Islândia: terra do gelo e da paz

O país mais pacífico do mundo e suas particularidades

Por Miqueias Coelho

Numa época de violência crescente em muitos lugares do planeta, é visível o desejo das pessoas de morar em um lugar onde ela quase não existe. Nomes como Noruega, Suécia, Austrália, Japão, Dinamarca, Canadá são talvez os que vêm à nossa cabeça quando se pensa em uma nação pacífica e quase ausente de conflitos. Mas nenhuma supera a Islândia.

O Instituto para a Economia e Paz faz uma avaliação anual do nível de paz nos países, o “Global Peace Index” (Índice Global de Paz). Na divulgação do ano passado, a Islândia foi considerada como o país mais pacífico do mundo. Mesmo possuindo um alto índice de armas per capita, o país apresenta um dos menores índices de criminalidade e violência do mundo, nunca em sua história passando de dois casos de assassinato por 100 mil habitantes, segundo o Escritório das Nações Unidas sobre Drogas e Crimes, UNODC.

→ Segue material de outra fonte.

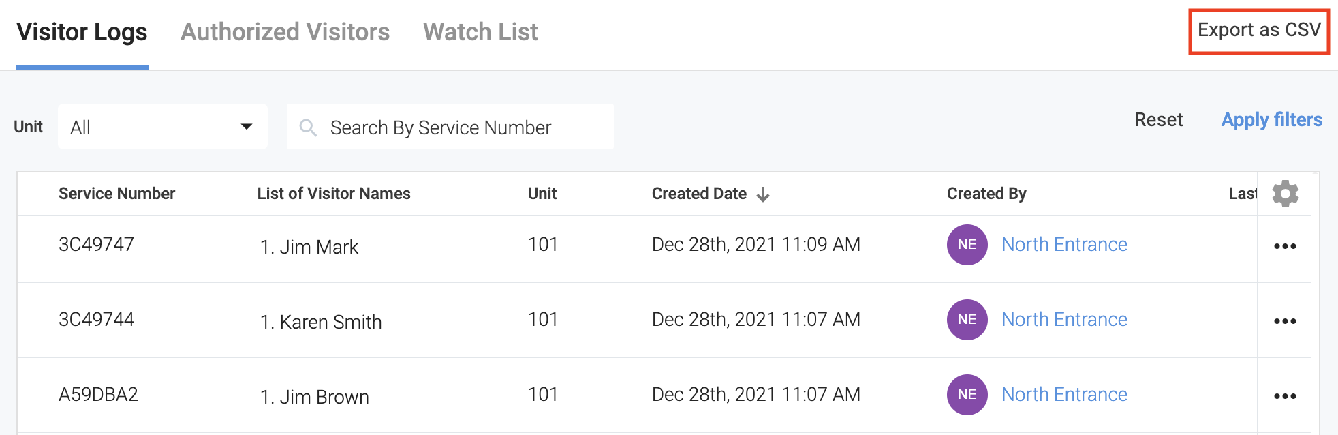Click the search magnifier icon
This screenshot has height=435, width=1338.
(308, 128)
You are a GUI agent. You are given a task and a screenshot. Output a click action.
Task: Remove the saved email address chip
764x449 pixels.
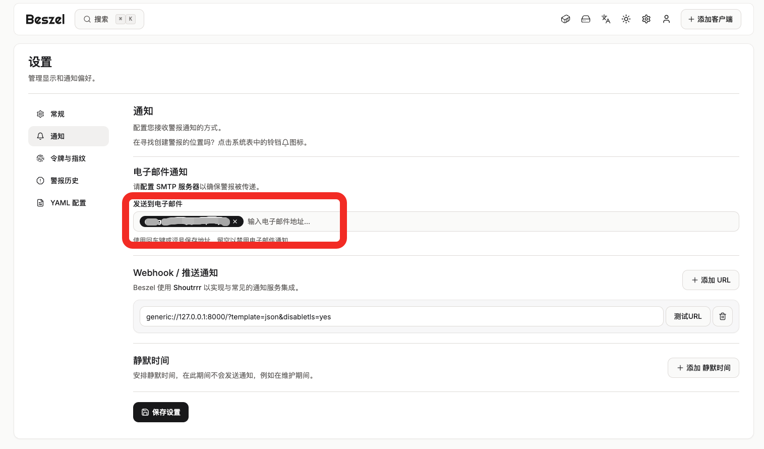point(235,221)
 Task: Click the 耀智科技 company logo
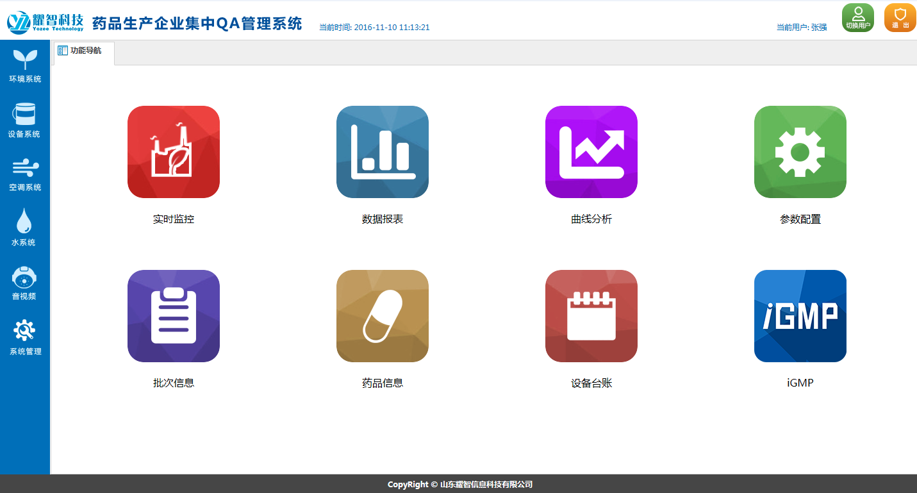[x=45, y=21]
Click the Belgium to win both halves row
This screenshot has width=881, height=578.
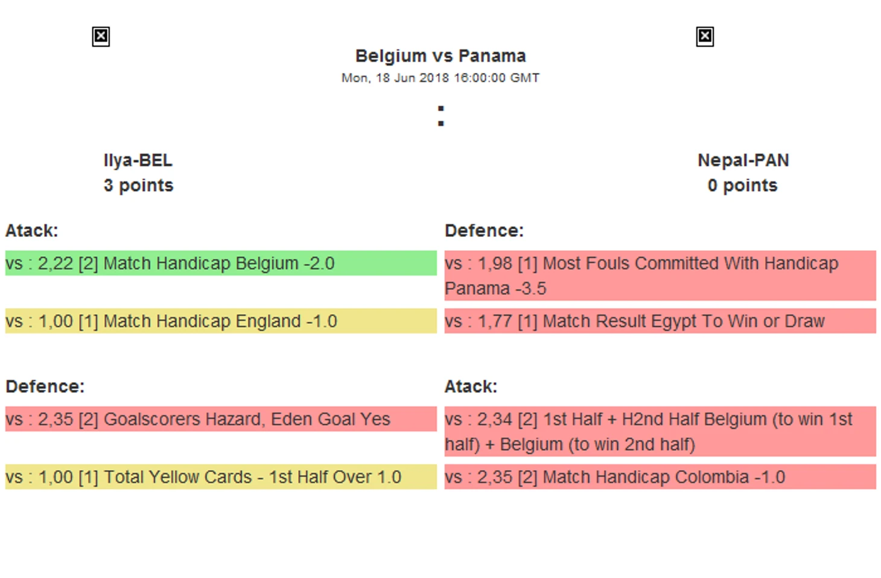point(660,432)
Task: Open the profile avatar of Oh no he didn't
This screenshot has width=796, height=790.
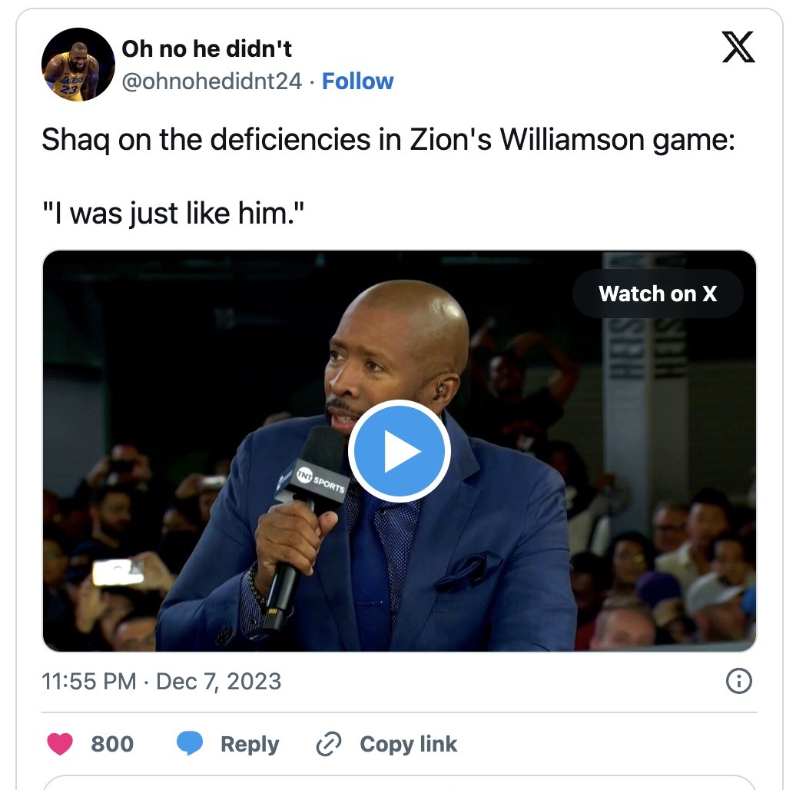Action: [78, 65]
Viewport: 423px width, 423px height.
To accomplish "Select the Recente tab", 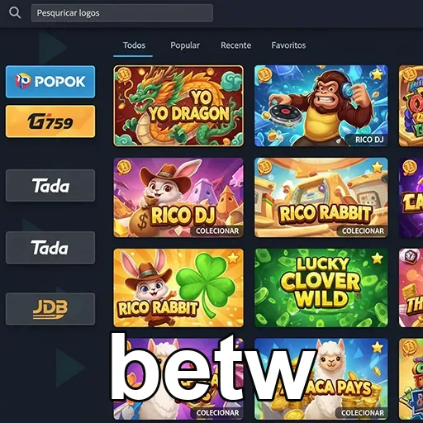I will (x=235, y=45).
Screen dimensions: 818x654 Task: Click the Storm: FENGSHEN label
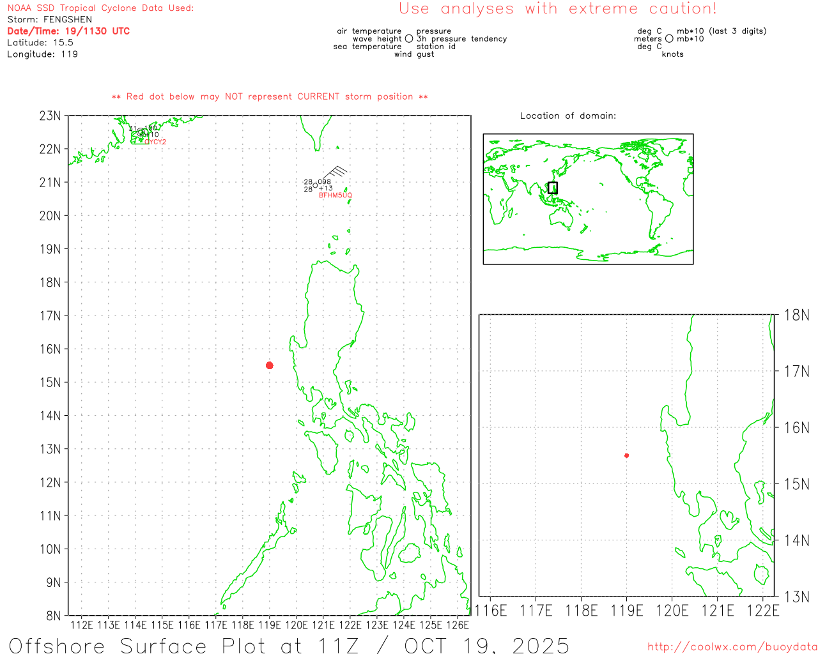pos(50,20)
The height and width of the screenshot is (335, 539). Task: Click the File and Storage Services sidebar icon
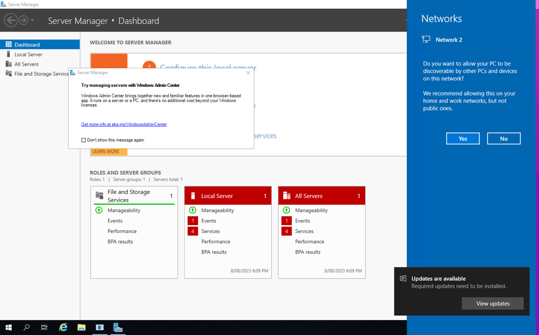(8, 74)
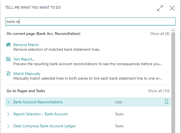Expand Bank Account Reconciliations chevron

(8, 102)
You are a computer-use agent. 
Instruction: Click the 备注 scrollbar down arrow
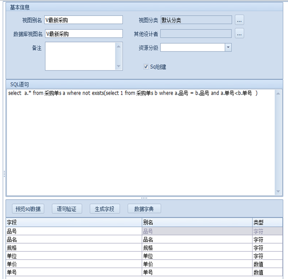click(x=119, y=67)
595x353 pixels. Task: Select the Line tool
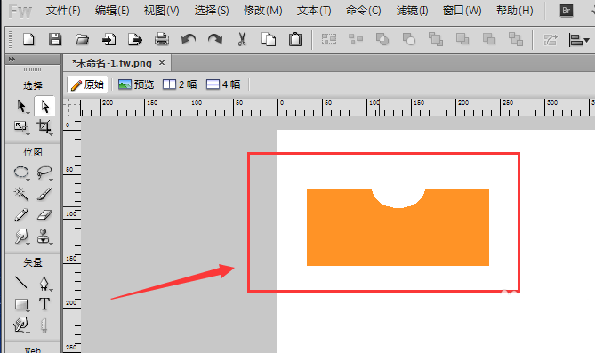tap(21, 283)
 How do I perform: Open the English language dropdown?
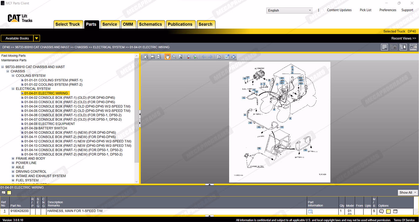pos(289,10)
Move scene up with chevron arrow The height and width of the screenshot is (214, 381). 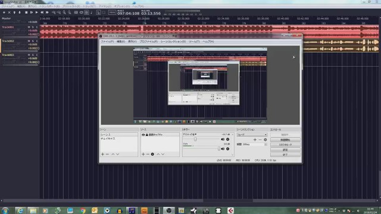[113, 155]
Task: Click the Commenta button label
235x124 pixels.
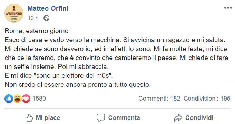Action: coord(124,118)
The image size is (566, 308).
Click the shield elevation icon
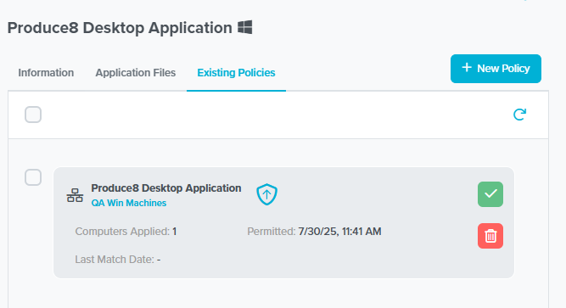[x=266, y=194]
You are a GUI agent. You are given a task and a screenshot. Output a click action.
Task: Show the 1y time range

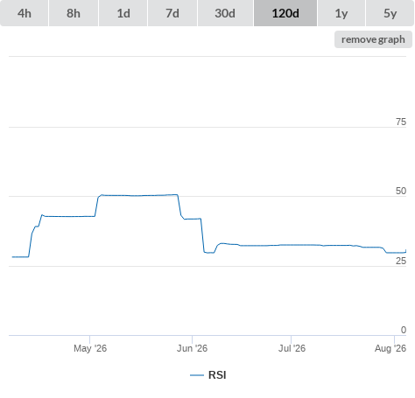[341, 13]
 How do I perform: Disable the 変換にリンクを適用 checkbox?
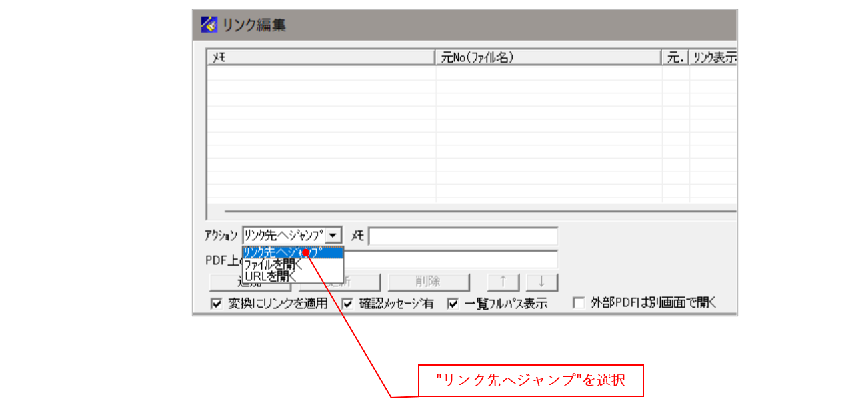[215, 303]
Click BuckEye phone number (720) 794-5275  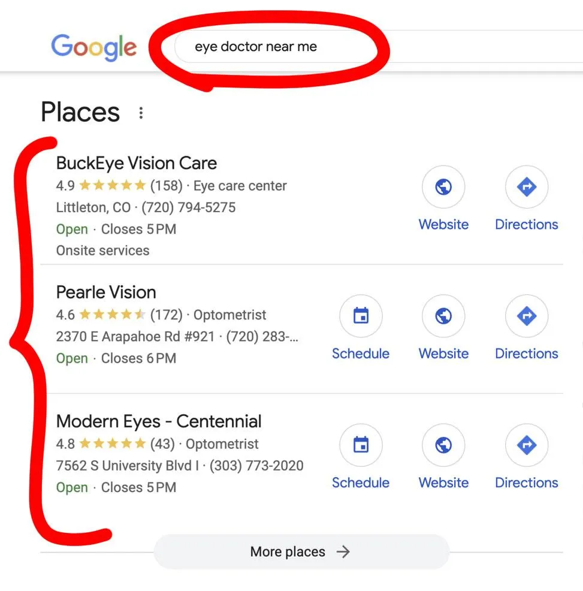pyautogui.click(x=188, y=207)
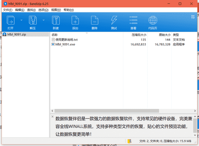Expand the dropdown arrow beside Extract button
Image resolution: width=199 pixels, height=146 pixels.
pos(43,20)
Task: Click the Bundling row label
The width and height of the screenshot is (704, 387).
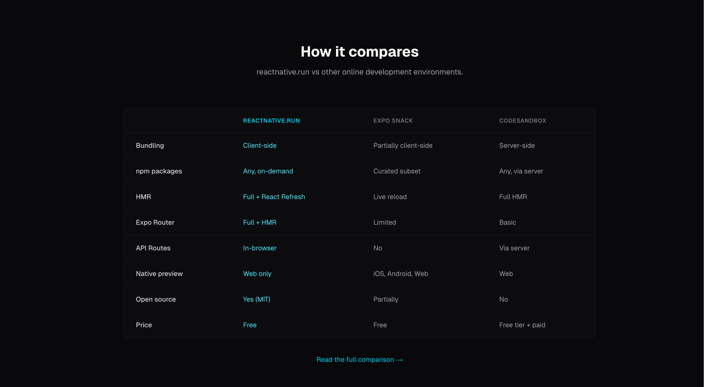Action: (150, 145)
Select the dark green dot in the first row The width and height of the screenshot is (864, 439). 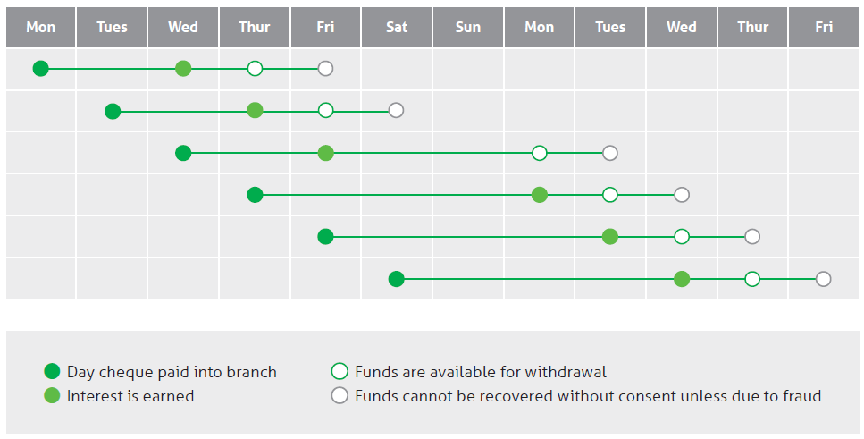point(40,68)
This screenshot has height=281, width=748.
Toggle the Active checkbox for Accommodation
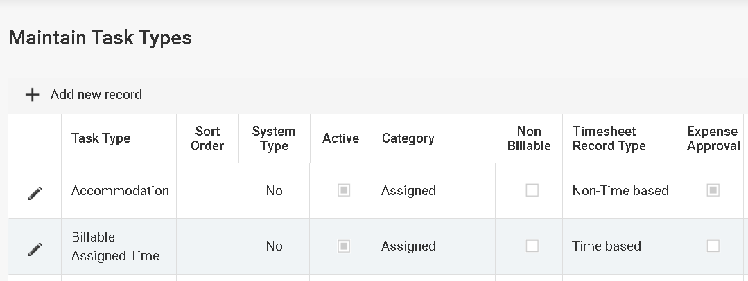click(344, 190)
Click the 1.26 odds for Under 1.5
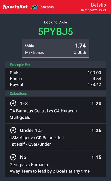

O país está localizado no norte da Europa, é uma ilha vulcânica que foi habitada no século IX pelos navegadores vindos da Noruega. O nome Islândia significa “terra do gelo”, e não é por menos: as temperaturas de verão no país não passam de 15 graus Celsius e a neve por lá é presença constante durante nove meses do ano. Os 300 mil habitantes se espalham pelo litoral da ilha, já que as montanhas e geleiras do centro tornam o território quase inabitável. Destes, quase dois terços da população vive nos arredores da capital, Reykjavík.

Muita neve, pouco crime. Tanto é que enquanto as polícias do resto do mundo já mataram inúmeras pessoas, na Islândia isso só veio a acontecer em dezembro de 2013, quando a polícia local matou um homem que atirava com um rifle descontroladamente de seu apartamento durante a madrugada.

Vida na terra do gelo

Pedro Ziviani é um programador de computador brasileiro e vive em Reykjavík desde 2007. Seu blog, o Vida na Islândia, mostra um pouco aos brasileiros como é morar na terra do gelo. Segundo ele, um dos maiores impactos de alguém que sai do Brasil para morar na Europa, especialmente na Islândia, é sem dúvida a pacificidade. “Eu nunca vi alguém ser assaltado enquanto caminhando pelas ruas de Reykjavík”, afirma.

Mas Pedro alerta que a Islândia, como qualquer outro país, tem seus aspectos que podem agradar menos que no Brasil. “A falta de variedade no comércio, os preços altos, o isolamento geográfico, os altos impostos no geral e altos impostos de importação que acabam me privando de algumas coisas, a chuva e neve e vento incessantes, alguns aspectos da mentalidade dos islandeses e da sociedade em geral, e a língua são aspectos que dificultam a vida por aqui”, ele exemplifica, completando que em sete anos que vive no país, até hoje não tem a fluência desejada no idioma islandês.

Mesmo assim, para conseguir morar na Islândia, o processo burocrático é alto. Precisa-se visto de trabalho pedido pela empresa islandesa que deseja contratar um estrangeiro, que tem que provar que um islandês não é suficiente para aquela profissão. A única brecha é se a pessoa tiver cidadania europeia. Então, no final das contas, morar na terra do gelo, que é a terra mais pacífica do mundo, tem seus empecilhos.